2025, Dec 13 09:00

Why Salt minions do not stream stdout to the Python client and how to handle long-running jobs

Learn why Salt's Python client can't stream stdout from long-running jobs on minions, what get_cli_returns and find_job offer, and how to design polling UIs.

When you execute a long-running shell loop on a Salt minion and try to read its output from a Python client, it is tempting to expect a steady stream of lines in real time. In practice, nothing shows up until the job completes. This guide explains why that happens, what Salt actually returns, and how to structure your code and expectations accordingly.

Reproducing the expectation gap

The following Python example kicks off a command that prints a line per second for 50 seconds. The code then immediately asks for results and tries to print them as they arrive.

import salt.client

target = "test"
api = salt.client.LocalClient()


def launch_task(target_id):
    return api.run_job(
        target_id,
        "cmd.run",
        arg=['''for i in {1..50}; do echo "Log line $i at $(date '+%T')"; sleep 1; done''']
    )


def read_results(job_info):
    payload = api.get_cli_returns(
        job_info["jid"],
        job_info["minions"],
        timeout=30,
        verbose=True,
        show_jid=True,
    )
    print(list(payload))
    for item in payload:
        print(f"Response: {item}")


if __name__ == "__main__":
    print("Immediate check -- fails")
    job_meta = launch_task(target)
    print(job_meta)
    read_results(job_meta)

The expectation is continuous output like this:

Response: Log line 1 at 11:47:08
Response: Log line 2 at 11:47:09
Response: Log line 3 at 11:47:10
Response: Log line 4 at 11:47:11
Response: Log line 5 at 11:47:12
...

What actually happens and why

Salt is an async system. The command you send runs on the minion. That command writes to the minion’s console, not to your Salt client. A minion will not send anything back to the master until it is done running whatever you asked it to do. In this example, the loop sleeps one second for each of 50 iterations, so you will not see any return until the loop finishes. Only then will the minion send a result back, and only then will your client code have anything to print.

Salt doesn’t provide a live stream of stdout for running jobs via the Python client API used above. You can ask whether a job is still running using find_job, but that’s as far as runtime visibility goes in this context. Once the job completes, the return is sent and only then does get_cli_returns have data for you.

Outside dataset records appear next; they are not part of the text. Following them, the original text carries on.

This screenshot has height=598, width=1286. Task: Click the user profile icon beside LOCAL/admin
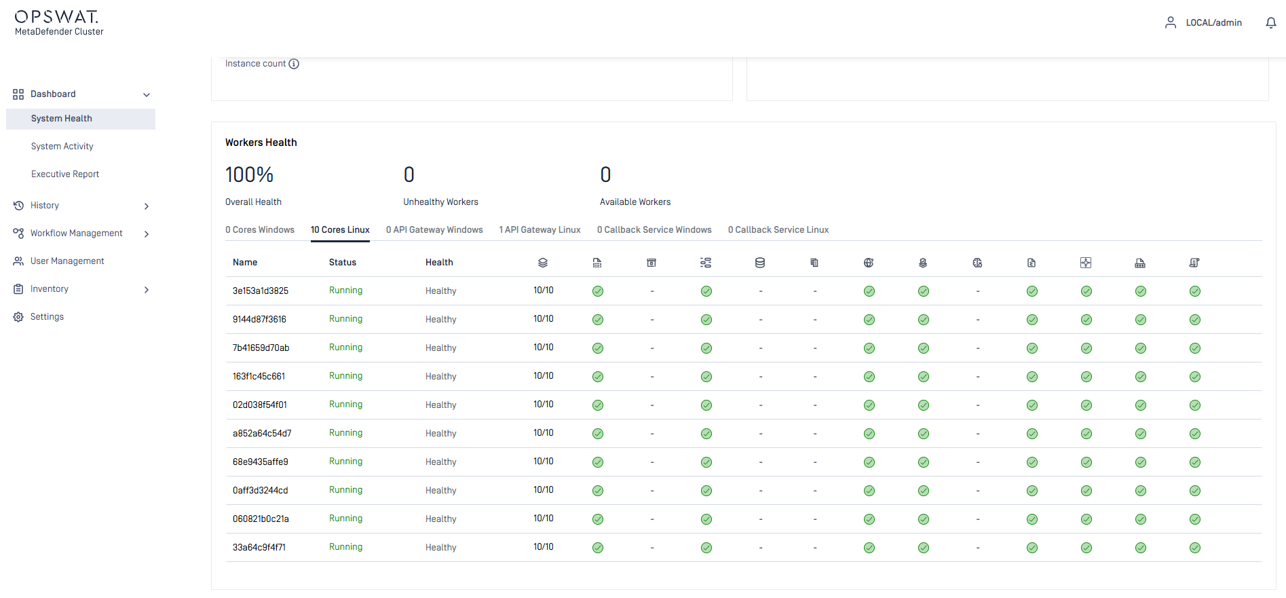coord(1170,23)
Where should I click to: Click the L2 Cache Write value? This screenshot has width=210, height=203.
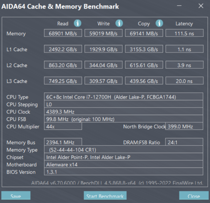pyautogui.click(x=104, y=65)
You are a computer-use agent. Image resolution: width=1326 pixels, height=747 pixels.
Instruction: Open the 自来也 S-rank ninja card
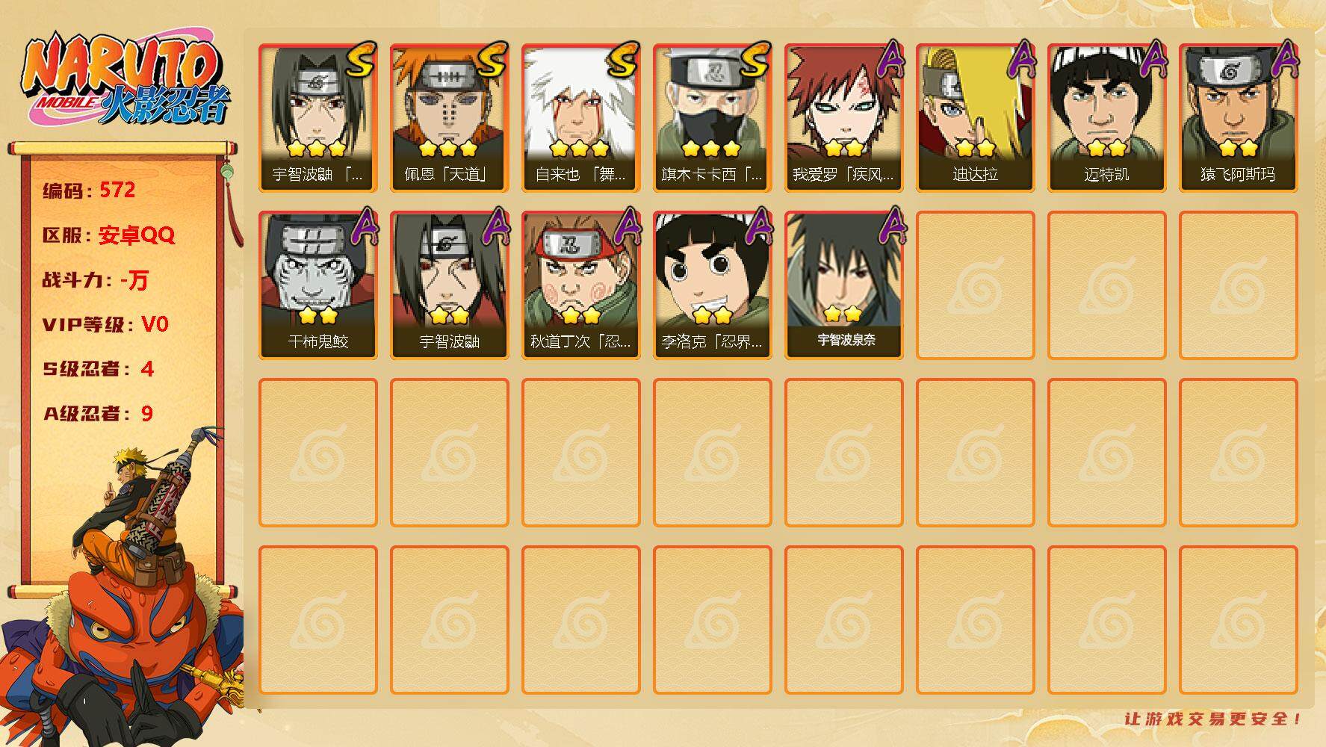pos(580,118)
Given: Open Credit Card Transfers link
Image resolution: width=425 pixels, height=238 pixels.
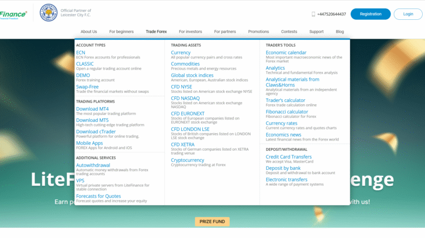Looking at the screenshot, I should (x=288, y=156).
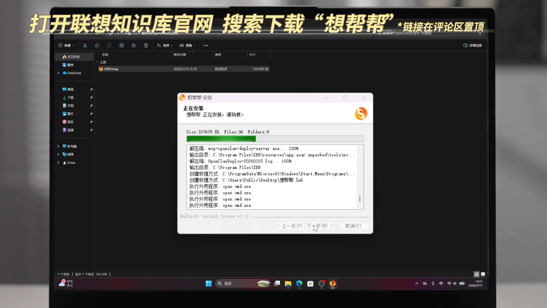Switch to details list view layout

tap(477, 274)
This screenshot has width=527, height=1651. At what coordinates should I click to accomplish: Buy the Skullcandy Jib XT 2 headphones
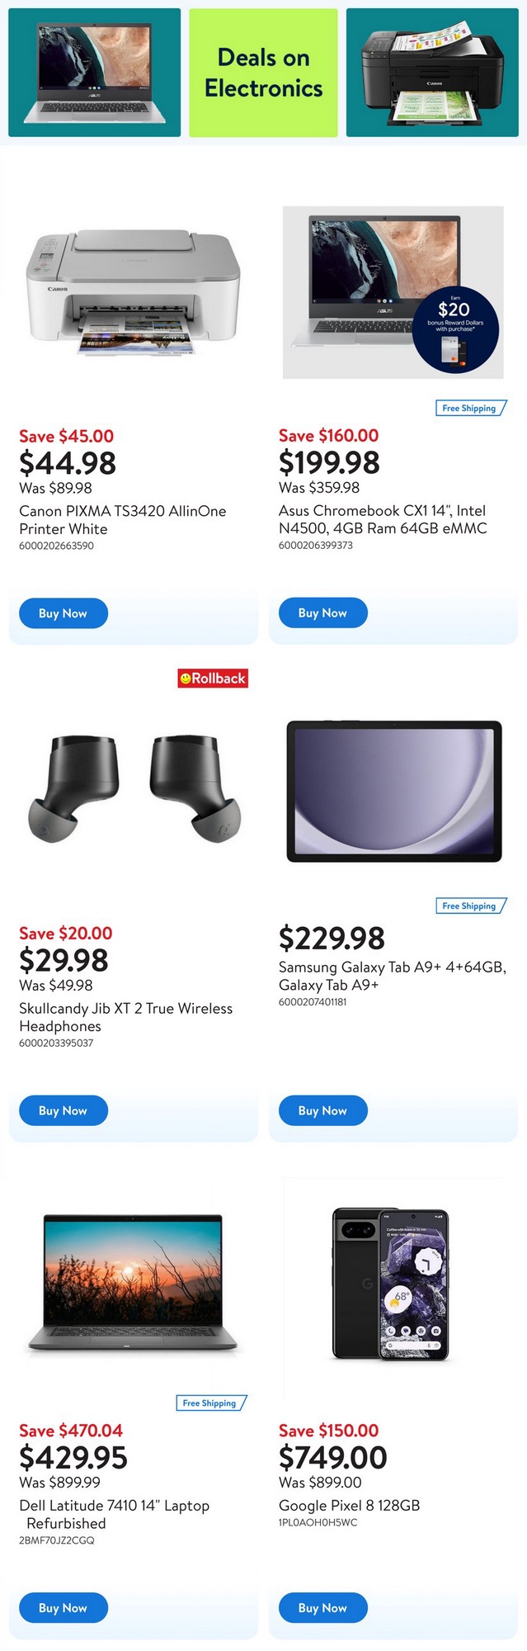[64, 1110]
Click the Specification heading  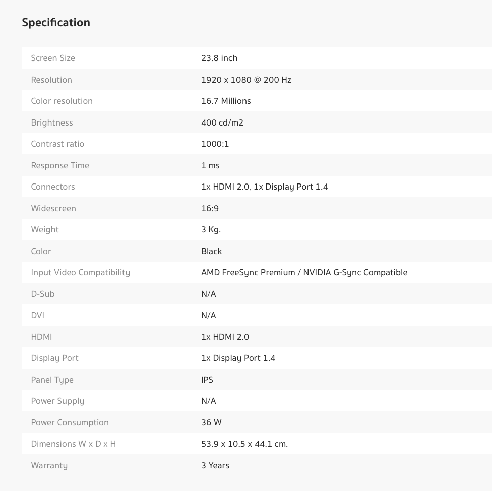tap(56, 22)
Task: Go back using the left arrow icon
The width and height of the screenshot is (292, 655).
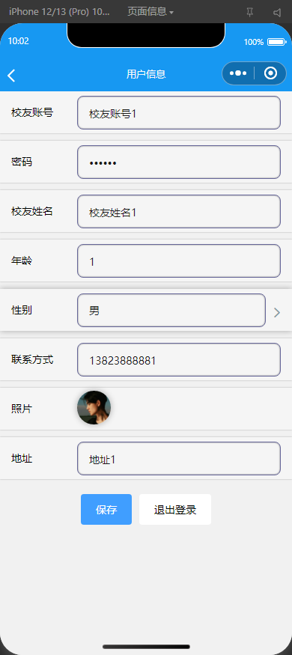Action: (11, 76)
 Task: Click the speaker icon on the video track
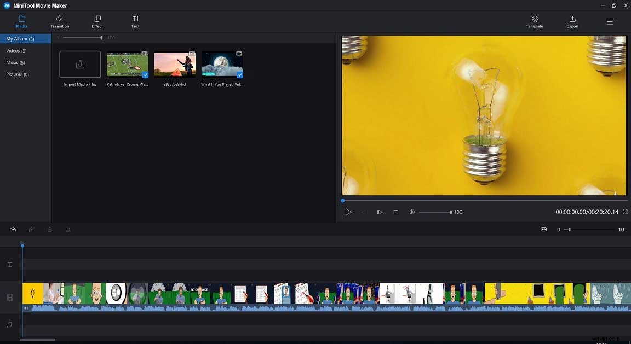(25, 308)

What to change in your client code

The fix is to adjust expectations and flow. Do not try to tail output in real time. Either wait long enough for the job to complete before collecting results, or track whether it is still running and retrieve the return after completion. The example below simply waits longer than the loop, then fetches the return. There is still no streaming: the result appears once the job is done.

import time
import salt.client

endpoint = "test"
session = salt.client.LocalClient()


def fire_job(match):
    return session.run_job(
        match,
        "cmd.run",
        arg=['''for i in {1..50}; do echo "Log line $i at $(date '+%T')"; sleep 1; done''']
    )


def collect_when_finished(job_meta):
    # Wait longer than the job's runtime; no streaming is available here
    time.sleep(60)
    result = session.get_cli_returns(
        job_meta["jid"],
        job_meta["minions"],
        timeout=90,
        verbose=True,
        show_jid=True,
    )
    for entry in result:
        print(f"Response: {entry}")


if __name__ == "__main__":
    info = fire_job(endpoint)
    collect_when_finished(info)

If you need to know whether a job is still running, use find_job to check its state, and only attempt to fetch the return after it finishes. This confirms liveness but still does not provide incremental stdout.

Why this matters for web UIs

If you plan to surface execution progress in a web page, you cannot rely on the Python client API to stream stdout from a minion. Design the UI to reflect this model: indicate that a job is running, optionally check with find_job whether it is still in progress, and display the result once the job completes. Expect the first output to appear only after the task is finished.

Takeaways

Salt runs commands asynchronously on minions. The stdout produced by a running command is local to the minion until completion. The Python client returns data only after the job finishes, so there is no streaming of output lines. If you need runtime visibility, you can check whether a job is still running with find_job, then retrieve and display the final output at the end. For long-running tasks, make sure your client waits appropriately or signals progress without attempting to tail the output.